On June 12, 2025, a seemingly minor policy change in Google Cloud's infrastructure triggered a cascading failure that brought down large portions of the internet for several hours, affecting millions of users and businesses worldwide.
The incident began at 10:51 AM PDT when a policy update containing unintended blank fields was inserted into Google Cloud's regional Spanner databases. This activated dormant code that had been deployed on May 29 but never properly tested. The code, which lacked appropriate error handling and feature flag protection, encountered null values it couldn't process, causing Google's Service Control binaries to crash across multiple regions simultaneously.
The failure specifically impacted Google's Identity and Access Management (IAM) functionality, which is responsible for authorizing requests and determining what actions authenticated users and services can perform. As IAM services failed, the disruption quickly spread to critical cloud components including App Engine, Firestore, Cloud SQL, BigQuery, and Memorystore.

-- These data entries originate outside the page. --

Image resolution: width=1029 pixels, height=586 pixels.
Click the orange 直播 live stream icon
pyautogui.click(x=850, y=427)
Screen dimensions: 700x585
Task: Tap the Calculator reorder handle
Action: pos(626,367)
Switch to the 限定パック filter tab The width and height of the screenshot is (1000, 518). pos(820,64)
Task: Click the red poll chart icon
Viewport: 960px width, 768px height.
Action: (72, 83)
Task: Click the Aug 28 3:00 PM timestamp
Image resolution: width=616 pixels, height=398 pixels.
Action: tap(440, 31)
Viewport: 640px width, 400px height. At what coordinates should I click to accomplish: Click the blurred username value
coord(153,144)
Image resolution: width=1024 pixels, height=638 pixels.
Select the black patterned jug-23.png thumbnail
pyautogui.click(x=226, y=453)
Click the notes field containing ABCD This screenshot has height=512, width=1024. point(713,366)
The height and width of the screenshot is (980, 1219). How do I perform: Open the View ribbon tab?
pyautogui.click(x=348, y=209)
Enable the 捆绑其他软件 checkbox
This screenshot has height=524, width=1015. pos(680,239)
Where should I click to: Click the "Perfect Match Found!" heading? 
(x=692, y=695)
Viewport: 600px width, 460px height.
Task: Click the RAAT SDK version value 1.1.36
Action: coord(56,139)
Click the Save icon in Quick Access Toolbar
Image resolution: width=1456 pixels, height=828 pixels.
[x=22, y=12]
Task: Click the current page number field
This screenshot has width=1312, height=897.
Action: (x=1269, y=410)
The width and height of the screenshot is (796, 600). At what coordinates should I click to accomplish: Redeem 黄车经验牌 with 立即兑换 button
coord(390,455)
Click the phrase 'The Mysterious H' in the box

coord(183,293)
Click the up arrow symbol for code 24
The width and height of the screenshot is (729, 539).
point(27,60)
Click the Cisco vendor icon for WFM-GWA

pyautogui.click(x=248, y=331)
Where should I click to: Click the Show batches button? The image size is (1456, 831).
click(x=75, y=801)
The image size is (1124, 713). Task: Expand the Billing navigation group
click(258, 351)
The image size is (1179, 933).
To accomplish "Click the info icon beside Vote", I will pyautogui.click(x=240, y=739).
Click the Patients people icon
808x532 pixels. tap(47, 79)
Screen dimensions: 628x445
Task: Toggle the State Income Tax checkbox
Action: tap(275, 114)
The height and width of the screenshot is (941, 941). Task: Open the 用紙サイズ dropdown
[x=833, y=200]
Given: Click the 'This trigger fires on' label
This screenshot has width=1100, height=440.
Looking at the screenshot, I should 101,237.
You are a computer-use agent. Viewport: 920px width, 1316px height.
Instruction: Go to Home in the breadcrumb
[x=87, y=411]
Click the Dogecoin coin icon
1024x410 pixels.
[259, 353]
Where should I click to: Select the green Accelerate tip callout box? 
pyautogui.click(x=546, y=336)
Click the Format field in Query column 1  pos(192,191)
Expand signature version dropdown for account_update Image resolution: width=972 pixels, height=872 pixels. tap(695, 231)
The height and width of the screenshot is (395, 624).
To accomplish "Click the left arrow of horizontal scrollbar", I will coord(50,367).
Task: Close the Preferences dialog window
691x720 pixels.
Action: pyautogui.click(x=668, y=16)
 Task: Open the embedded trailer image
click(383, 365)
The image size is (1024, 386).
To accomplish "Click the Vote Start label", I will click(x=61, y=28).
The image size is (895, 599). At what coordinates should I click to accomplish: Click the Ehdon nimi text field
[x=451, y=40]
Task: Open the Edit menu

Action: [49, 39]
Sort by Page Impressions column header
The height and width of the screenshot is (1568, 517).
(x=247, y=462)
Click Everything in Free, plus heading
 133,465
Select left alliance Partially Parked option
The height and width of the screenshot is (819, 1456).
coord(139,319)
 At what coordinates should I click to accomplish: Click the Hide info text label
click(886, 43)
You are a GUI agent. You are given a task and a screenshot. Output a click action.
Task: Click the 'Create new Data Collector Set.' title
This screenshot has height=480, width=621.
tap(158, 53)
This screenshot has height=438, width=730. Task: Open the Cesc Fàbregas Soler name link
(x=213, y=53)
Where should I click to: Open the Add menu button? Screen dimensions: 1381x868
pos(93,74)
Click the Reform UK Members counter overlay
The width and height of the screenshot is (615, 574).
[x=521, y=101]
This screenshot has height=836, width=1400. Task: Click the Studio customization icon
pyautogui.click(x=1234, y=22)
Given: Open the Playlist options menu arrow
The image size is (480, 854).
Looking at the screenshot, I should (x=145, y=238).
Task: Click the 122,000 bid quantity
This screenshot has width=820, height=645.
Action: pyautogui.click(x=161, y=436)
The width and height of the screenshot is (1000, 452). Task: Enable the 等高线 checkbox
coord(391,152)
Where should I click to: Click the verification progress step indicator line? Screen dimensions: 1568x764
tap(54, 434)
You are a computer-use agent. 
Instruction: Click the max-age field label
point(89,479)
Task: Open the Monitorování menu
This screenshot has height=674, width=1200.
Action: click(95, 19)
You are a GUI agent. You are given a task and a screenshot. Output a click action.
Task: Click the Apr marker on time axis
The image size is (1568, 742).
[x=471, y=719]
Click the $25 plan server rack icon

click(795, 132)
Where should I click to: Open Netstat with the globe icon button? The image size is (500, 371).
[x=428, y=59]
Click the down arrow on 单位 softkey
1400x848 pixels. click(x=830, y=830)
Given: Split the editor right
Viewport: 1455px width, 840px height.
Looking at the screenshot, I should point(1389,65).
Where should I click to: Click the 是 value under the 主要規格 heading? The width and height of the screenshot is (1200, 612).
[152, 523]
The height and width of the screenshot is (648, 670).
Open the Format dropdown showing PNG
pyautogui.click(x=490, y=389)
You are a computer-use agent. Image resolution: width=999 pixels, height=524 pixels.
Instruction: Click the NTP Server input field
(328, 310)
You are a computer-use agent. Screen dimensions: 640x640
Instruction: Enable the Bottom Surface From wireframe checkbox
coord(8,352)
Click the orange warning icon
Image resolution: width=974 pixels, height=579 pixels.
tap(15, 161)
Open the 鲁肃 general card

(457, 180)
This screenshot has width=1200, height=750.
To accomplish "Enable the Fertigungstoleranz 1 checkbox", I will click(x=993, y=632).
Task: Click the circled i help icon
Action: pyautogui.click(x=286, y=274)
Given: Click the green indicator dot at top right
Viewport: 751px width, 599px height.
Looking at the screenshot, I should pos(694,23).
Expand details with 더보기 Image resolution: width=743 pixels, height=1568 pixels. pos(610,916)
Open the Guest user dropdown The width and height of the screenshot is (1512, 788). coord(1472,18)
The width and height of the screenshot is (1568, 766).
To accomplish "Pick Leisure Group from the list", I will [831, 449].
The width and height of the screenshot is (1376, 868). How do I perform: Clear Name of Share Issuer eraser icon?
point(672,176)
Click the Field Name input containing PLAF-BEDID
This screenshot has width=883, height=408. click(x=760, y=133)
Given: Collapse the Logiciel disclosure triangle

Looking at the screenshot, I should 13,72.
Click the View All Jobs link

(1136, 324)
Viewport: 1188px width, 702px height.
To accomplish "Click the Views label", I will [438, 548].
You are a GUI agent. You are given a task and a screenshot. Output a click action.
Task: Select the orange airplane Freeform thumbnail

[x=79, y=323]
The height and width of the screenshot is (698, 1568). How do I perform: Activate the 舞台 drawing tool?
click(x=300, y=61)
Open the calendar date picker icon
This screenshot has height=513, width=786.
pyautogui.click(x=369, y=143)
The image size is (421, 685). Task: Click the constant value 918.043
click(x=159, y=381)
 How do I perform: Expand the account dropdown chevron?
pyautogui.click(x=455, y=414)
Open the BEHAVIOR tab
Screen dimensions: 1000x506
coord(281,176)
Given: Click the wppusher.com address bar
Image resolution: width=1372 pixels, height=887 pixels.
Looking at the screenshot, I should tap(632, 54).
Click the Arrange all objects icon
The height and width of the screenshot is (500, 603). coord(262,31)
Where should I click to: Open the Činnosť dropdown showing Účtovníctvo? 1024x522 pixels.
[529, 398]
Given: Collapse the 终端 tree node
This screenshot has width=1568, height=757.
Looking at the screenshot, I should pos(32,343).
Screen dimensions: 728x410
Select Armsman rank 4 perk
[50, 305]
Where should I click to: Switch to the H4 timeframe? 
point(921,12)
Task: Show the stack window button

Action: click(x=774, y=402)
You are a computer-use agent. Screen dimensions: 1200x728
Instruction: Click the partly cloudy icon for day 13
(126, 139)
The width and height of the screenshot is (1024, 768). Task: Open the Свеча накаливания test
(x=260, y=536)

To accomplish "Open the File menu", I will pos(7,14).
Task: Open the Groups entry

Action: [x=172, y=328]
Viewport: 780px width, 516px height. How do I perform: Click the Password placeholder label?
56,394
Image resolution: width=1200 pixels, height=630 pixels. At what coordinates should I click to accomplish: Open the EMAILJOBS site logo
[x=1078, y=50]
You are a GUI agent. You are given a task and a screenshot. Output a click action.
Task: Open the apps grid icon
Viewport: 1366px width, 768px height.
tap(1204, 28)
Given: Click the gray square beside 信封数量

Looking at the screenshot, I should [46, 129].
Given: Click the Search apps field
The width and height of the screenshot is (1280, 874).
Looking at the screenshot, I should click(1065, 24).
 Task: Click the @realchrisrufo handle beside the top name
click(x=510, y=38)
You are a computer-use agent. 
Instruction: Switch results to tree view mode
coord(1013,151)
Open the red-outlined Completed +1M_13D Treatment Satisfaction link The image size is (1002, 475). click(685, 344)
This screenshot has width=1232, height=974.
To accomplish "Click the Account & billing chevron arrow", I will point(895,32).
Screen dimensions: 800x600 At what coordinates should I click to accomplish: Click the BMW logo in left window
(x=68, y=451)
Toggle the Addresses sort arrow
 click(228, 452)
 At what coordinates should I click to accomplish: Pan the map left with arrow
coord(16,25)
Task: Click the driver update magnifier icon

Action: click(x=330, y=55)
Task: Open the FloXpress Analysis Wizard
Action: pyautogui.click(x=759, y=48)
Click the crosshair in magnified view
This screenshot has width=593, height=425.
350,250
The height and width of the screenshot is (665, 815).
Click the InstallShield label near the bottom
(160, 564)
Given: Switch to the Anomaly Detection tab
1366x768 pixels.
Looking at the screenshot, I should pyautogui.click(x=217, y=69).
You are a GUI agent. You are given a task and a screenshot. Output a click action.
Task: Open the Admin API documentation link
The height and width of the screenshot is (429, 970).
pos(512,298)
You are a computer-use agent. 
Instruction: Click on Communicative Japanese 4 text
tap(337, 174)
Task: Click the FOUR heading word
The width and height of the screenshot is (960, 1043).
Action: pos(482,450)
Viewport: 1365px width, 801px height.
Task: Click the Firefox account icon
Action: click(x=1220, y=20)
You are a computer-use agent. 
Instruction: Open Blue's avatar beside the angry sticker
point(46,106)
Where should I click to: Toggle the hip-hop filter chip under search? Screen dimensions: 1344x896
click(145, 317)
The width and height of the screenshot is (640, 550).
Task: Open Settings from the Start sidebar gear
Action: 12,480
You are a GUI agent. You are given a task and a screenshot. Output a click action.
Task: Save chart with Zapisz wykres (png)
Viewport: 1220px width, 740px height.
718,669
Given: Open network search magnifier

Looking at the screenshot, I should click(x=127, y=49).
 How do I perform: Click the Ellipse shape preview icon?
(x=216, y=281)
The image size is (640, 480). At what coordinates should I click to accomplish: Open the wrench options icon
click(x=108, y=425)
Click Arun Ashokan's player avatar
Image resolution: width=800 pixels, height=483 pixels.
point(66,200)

The outage's impact was extensive, affecting both Google's own services and third-party platforms. Google Workspace applications including Gmail, Drive, Docs, and Meet became inaccessible. Major consumer platforms like Spotify (with approximately 46,000 affected users), Discord, Snapchat, and Twitch experienced significant downtime. AI services were particularly hard hit, with OpenAI reporting authentication issues, while AI coding platforms like Cursor and Replit went completely offline.
Google's Site Reliability Engineering team identified the root cause within 10 minutes and began implementing mitigations within 40 minutes. However, full recovery took significantly longer, with some regions (particularly us-central1) experiencing extended outages of up to three hours. The incident officially ended at 20:49 UTC (1:49 PM PDT).
This outage serves as a stark reminder of the internet's growing dependency on cloud infrastructure. As Thomas Kurian, head of Google Cloud, acknowledged: "We regret the disruption this caused our customers." The incident has prompted discussions about the need for more robust error handling, better testing procedures, and diversified cloud dependencies to prevent similar failures in the future.